Neither understands the real causes of economic crisis, nor the limits imposed on state

intervention by the capitalist economy. The market-liberals ideal of the neutral state protecting

universal rights in a ‘civil society’ is revealed to be hypocritical and ideologically loaded. The

welfare-liberals’ belief in a class neutral state that can intervene to ameliorate inequality, is

shown to be naive and self-defeating.

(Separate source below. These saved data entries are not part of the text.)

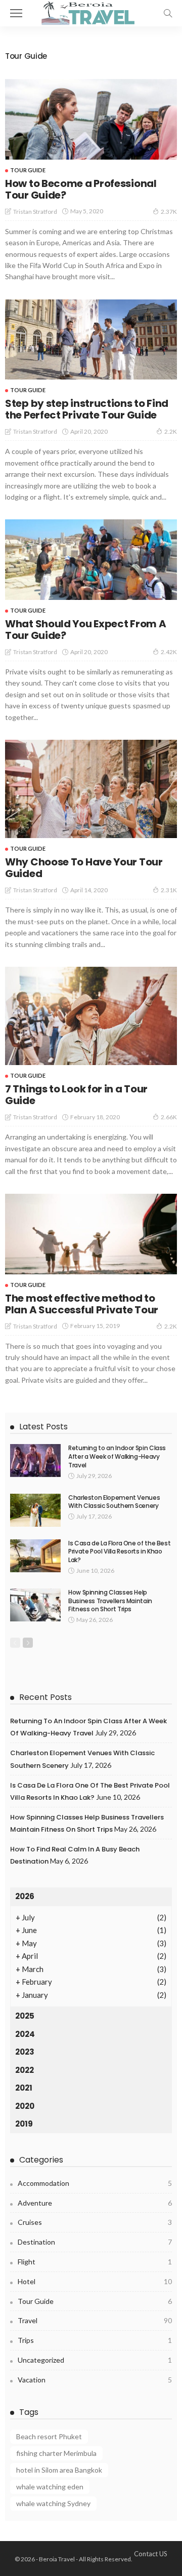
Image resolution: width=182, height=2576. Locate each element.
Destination (95, 2242)
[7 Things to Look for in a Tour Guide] (91, 1016)
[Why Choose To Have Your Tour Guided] (91, 789)
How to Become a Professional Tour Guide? (81, 189)
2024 (25, 2034)
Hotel (95, 2281)
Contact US (150, 2554)
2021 (23, 2087)
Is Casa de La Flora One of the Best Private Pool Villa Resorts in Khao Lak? (119, 1552)
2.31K (169, 890)
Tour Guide (28, 170)
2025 (24, 2016)
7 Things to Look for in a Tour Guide (76, 1095)
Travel (95, 2320)
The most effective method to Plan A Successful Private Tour (81, 1304)
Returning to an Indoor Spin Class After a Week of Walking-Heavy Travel (117, 1456)
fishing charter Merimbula (56, 2453)
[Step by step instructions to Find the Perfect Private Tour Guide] (91, 339)
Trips (95, 2340)
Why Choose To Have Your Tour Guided (84, 868)
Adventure (95, 2203)
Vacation (95, 2379)
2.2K (170, 431)
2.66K (169, 1117)
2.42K (169, 652)
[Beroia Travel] (91, 12)
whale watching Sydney (53, 2503)
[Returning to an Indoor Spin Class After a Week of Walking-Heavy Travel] (35, 1460)
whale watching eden (49, 2486)
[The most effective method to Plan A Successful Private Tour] (91, 1234)
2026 (24, 1896)
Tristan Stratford (35, 211)
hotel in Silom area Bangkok (59, 2470)
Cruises (95, 2222)
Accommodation (95, 2183)
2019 (24, 2123)
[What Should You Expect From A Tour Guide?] (91, 559)
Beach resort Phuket (49, 2436)
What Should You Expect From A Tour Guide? (85, 629)
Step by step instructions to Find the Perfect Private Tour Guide (86, 409)
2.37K (169, 211)
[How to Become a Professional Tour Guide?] (91, 119)
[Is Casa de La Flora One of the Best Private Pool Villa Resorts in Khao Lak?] (35, 1555)
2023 (24, 2052)
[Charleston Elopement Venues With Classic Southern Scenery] (35, 1510)
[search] (168, 13)
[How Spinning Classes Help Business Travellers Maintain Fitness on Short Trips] (35, 1604)
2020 (24, 2106)
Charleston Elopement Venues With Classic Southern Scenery (114, 1501)
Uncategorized (95, 2360)
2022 (24, 2070)
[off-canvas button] (16, 13)
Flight (95, 2261)
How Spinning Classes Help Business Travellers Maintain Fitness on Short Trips (110, 1601)
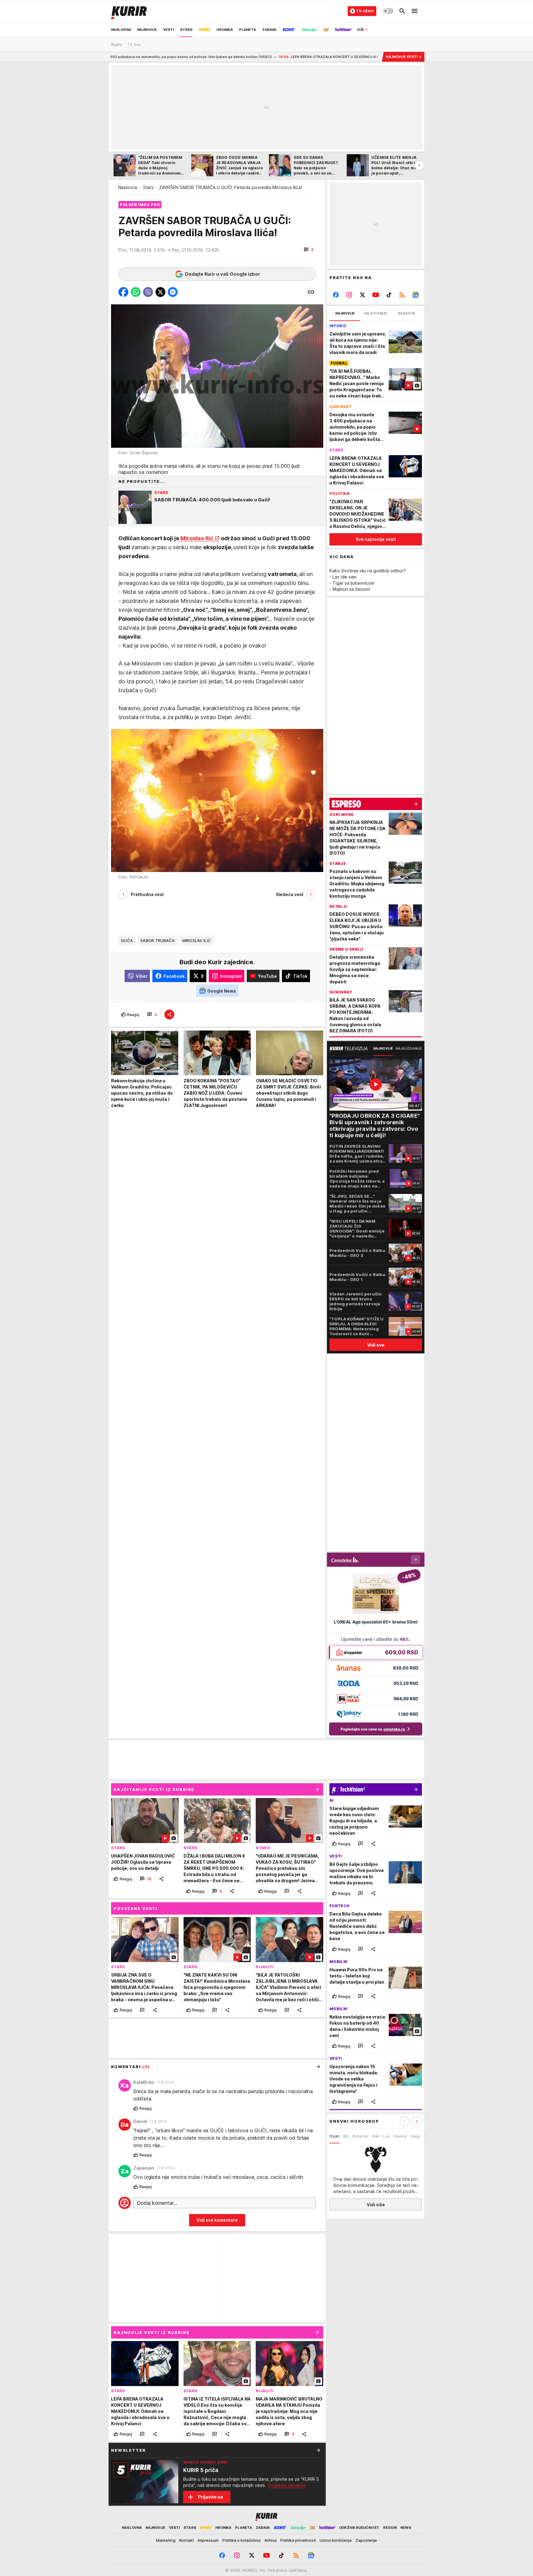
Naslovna (127, 187)
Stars (148, 187)
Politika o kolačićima (241, 2540)
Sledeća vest (290, 894)
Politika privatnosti (298, 2540)
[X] (362, 294)
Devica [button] (400, 2136)
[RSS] (402, 294)
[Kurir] (129, 11)
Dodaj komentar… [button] (157, 2203)
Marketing (166, 2540)
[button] (308, 250)
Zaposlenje (366, 2540)
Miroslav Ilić (196, 538)
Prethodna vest (147, 894)
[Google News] (415, 294)
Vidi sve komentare (217, 2220)
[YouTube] (375, 294)
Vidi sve (375, 1345)
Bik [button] (346, 2136)
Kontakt (186, 2540)
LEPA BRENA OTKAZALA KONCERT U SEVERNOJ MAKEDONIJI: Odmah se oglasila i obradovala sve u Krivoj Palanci (266, 57)
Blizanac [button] (361, 2136)
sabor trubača (157, 940)
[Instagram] (349, 294)
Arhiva (270, 2540)
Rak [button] (375, 2136)
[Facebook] (336, 294)
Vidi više (376, 2204)
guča (127, 940)
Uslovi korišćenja (336, 2540)
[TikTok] (388, 294)
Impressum (208, 2540)
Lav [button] (386, 2136)
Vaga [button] (415, 2136)
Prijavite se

Therefore, if those who want to defend welfare and fight

for real freedom are serious in their purpose, they must first critique the unreal or utopian

assumptions of social democratic Keynesians and their neo-Marxist allies.

The collapse of Keynesianism has proved that no matter how you model variations on

the capitalist firm: the joint stock company, worker shareholdings, ‘stake-holder capitalism’,

the ‘democratic firm’, managerial revolution, separation of ownership and control, and so on,

there is no such thing as ‘market socialism’ or ‘peoples’ capitalism’. Under capitalism the

critical factor is that private gain is the incentive for economic agents to perform efficiently.

This necessitates the ownership of private property and thus the reproduction of capitalist

social relations. To go Beyond Dependency, and Beyond Poverty, means to go Beyond

Capitalism. It is necessary to recognise the fundamental, deep-seated causes of social

inequality that can only be removed by the political mobilisation of the working class and its

allies internationally, and by the revolutionary transformation of capitalist social relations.